Thursday, March 12, 2020

Core Response #3

I found Dr. Susan Fraiman's lecture this week, "Bathroom Realism in Cable TV," as part of the Tania Modleski Lecture Series, interesting in both its sense of range and its implicit limitations. Focusing on the representations of women as they relate to their apartments' bathrooms (and a few others as well) in the TV series Broad City, Insecure, and Girls, Fraiman drew a link between these disparate comedies and demonstrated how each representation of the interactions the main characters had within their restrooms contributed the shows' sense of "reality" of these different characters. Though Broad City's Ilana and Abbie, Insecure's Issa, and Girls' Hannah (and her friends) all exist in separate metropolitan spaces, each with their own quirks and scopes, Fraiman sees a shared sense of the feminine, rooted in concerns of the real as invoked by material objects, platonic feminine intimacies, and the expression of interior feelings.

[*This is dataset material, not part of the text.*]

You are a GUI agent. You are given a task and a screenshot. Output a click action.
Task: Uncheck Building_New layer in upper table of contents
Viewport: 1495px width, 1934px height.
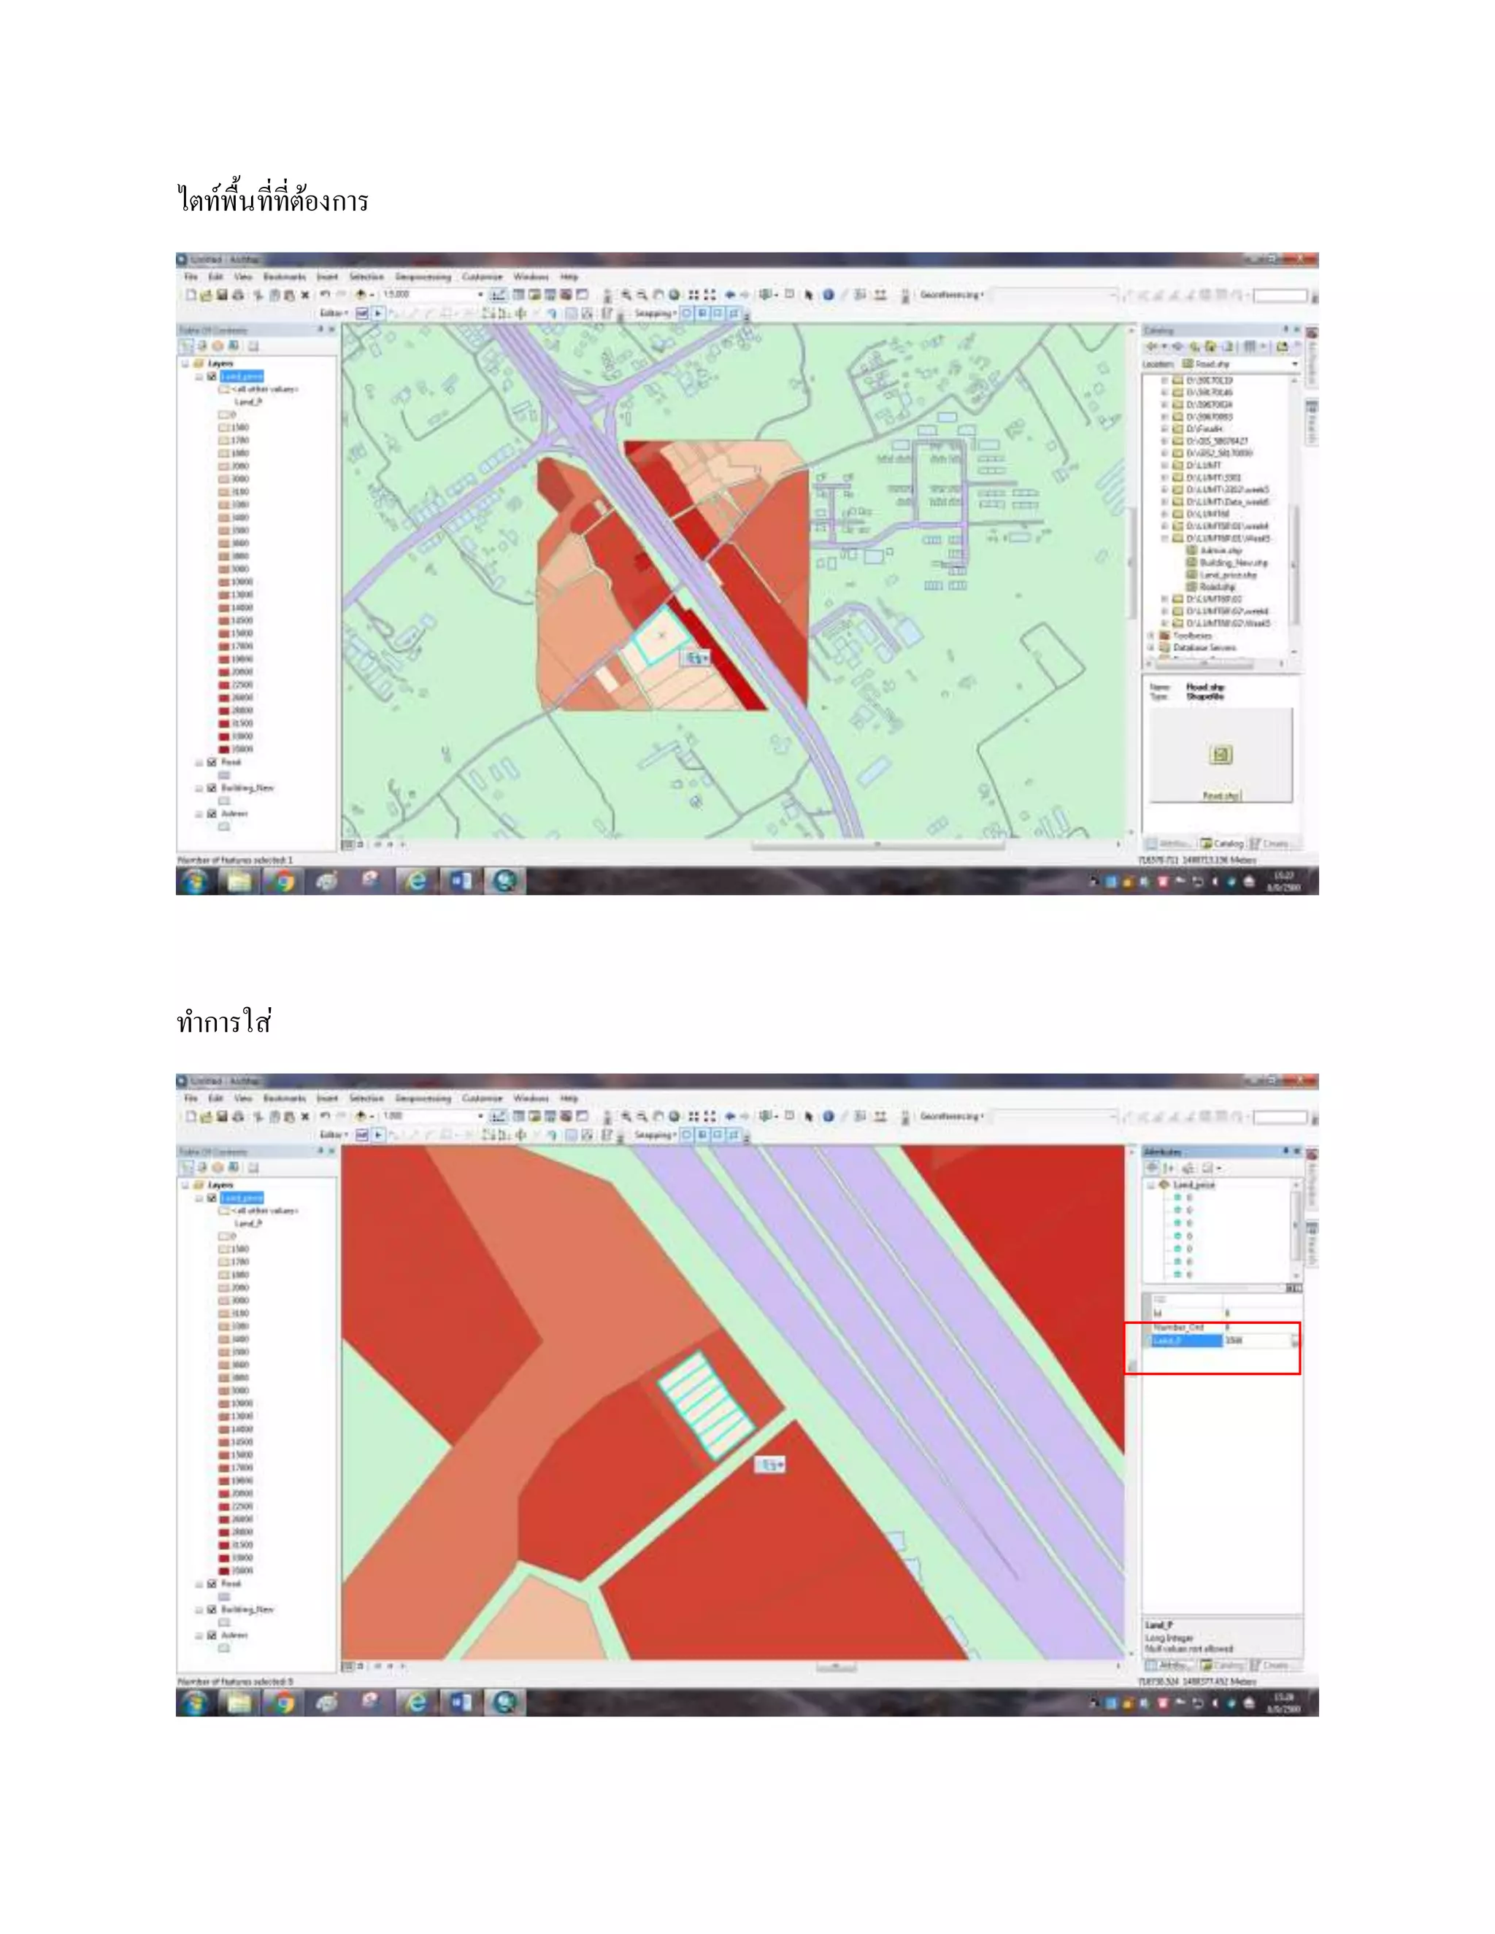[212, 787]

Generally speaking, the lecture was argued well, and the particularly pointed invocation of turn-of-the-century literature written by women, with their freely-dismissed approach to the quotidian, was quite canny. However, some lingering questions remain from it, especially in terms of the relatively narrow scope of the lecture. Though Fraiman specifically limited the scope to cable TV, notably shows created and run by their lead actors, this leads to a certain myopia when it comes to the proclamations of the general feminine. All three shows are comedies rooted in an insistently contemporary moment, and while this leads to a renewed focus on representation, it also come across as self-congratulatory if the context of televisual history is not taken into account.

Additionally, the framing of the lecture itself provided for some illumination of the academic (in a cultural sense) approach to postfeminism, specifically Modleski and Fraiman's resistance to it. A relatively large portion of the lecture was devoted to the pageantry of introductions, including Fraiman's fairly detailed survey of Modleski's entire career. Of course, these proceedings are to be expected and carried their own sentimentality, but it provided a clear portrait of a certain amount of camaraderie present in the proceedings, which of course dovetailed with the series discussed. Even in a lecture setting, interpersonal bonds are made manifest.